Ela disse que desistiu de me consertar: “A partir de hoje esqueça que eu existo. Desisti de tentar te consertar”. Sabe, “a cabeça da boneca caiu. Vamos tentar CONSERTAR”. Chorei penkas ontem no meio da rua pelos cantos feito doido.... Foi feia a discussão. Eu ia me cortar com tanto desgosto de mim que eu tava tendo naquela hora.

82 “Informante nº 2”, 14 anos, revela seu corte no braço, escrito “Fuck you =) (foda-se, seguido de um smile). Cortes feitos em momento de raiva incontrolável.

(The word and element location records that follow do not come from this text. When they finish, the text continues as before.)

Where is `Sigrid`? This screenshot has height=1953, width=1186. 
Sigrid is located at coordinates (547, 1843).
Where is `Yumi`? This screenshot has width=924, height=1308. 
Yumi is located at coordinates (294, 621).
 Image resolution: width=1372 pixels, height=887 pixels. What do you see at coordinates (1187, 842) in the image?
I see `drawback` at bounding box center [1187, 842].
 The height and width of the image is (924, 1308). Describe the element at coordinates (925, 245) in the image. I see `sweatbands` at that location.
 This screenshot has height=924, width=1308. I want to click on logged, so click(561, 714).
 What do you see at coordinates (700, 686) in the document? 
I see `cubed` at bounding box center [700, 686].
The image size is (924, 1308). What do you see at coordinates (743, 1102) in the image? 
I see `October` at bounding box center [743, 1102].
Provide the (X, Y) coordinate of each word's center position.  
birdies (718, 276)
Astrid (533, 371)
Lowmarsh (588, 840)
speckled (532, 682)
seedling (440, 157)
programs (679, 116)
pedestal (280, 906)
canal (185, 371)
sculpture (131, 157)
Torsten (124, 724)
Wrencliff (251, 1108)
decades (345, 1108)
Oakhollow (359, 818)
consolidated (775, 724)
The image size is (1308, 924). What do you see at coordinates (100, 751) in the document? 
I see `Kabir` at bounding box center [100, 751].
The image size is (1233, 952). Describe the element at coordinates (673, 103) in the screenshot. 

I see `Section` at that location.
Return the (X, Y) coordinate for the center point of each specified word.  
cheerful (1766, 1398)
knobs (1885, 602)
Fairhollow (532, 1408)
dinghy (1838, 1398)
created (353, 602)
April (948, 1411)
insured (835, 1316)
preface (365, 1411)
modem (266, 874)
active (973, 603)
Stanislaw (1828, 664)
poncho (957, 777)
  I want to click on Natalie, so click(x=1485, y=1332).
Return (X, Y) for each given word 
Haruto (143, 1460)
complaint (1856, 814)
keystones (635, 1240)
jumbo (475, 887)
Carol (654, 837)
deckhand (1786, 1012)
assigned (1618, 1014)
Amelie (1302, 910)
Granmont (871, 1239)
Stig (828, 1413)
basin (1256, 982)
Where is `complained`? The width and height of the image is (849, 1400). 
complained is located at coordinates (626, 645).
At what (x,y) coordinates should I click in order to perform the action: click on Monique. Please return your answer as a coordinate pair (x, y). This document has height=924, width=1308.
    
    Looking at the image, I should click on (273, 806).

A autolesão, como um tema que surge no decorrer das interações, por exemplo, uma bobagem de emos ou um povo doido que só fala nessas coisas, é mencionada como cortar. O ato irrompe o encontro da cena com a inscrição na pele

fuck you, uma ofensa escrita pelo próprio garoto em seu braço de um modo cool, mas

é também, como se pôde depreender, inscrição oriunda de emoções.